[Collected data entries]
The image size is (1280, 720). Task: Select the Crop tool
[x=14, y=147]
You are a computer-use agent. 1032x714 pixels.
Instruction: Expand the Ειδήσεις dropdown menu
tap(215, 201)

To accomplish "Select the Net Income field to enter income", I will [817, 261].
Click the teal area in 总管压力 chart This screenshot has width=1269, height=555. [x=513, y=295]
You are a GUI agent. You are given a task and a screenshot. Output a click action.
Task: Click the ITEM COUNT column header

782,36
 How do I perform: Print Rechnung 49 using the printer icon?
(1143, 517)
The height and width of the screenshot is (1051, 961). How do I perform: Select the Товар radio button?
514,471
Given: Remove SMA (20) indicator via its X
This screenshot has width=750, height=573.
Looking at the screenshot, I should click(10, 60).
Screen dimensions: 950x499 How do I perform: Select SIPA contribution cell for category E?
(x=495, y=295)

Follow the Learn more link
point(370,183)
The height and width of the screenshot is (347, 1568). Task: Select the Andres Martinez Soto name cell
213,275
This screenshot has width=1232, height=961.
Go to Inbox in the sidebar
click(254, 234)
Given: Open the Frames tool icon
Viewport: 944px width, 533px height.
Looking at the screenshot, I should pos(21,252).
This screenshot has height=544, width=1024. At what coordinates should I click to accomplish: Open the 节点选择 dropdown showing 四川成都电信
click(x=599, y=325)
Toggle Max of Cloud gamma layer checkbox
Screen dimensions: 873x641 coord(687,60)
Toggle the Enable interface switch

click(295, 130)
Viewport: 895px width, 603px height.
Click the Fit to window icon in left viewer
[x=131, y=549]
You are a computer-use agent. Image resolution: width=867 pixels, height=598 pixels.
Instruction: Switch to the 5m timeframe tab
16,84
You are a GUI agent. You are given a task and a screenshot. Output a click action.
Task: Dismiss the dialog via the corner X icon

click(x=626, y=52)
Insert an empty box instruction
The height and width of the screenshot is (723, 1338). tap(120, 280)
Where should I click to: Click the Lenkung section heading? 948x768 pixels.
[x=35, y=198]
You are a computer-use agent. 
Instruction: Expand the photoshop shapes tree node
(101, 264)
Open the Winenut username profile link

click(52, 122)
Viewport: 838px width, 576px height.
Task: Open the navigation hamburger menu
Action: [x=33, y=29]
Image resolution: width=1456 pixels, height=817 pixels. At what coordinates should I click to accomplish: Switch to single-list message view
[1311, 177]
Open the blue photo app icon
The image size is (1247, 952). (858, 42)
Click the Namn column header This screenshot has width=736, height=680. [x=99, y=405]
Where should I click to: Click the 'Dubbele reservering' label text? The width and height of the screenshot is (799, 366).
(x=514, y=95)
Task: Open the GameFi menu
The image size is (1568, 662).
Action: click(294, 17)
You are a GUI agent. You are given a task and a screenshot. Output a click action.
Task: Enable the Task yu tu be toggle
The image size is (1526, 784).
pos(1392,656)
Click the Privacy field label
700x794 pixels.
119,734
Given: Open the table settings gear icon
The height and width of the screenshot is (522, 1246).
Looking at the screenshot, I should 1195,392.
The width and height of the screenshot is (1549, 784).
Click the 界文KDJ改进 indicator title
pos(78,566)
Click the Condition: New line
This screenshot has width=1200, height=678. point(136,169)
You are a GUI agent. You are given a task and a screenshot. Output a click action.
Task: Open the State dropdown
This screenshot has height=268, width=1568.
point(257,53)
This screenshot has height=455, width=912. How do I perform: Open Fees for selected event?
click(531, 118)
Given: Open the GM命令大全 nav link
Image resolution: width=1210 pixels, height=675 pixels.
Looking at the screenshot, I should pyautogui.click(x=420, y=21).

What the exercise asks:
Pick out, from the lines above, every one that contains the string "field".

Expected answer:
To accomplish "Select the Net Income field to enter income", I will [817, 261].
Click the Privacy field label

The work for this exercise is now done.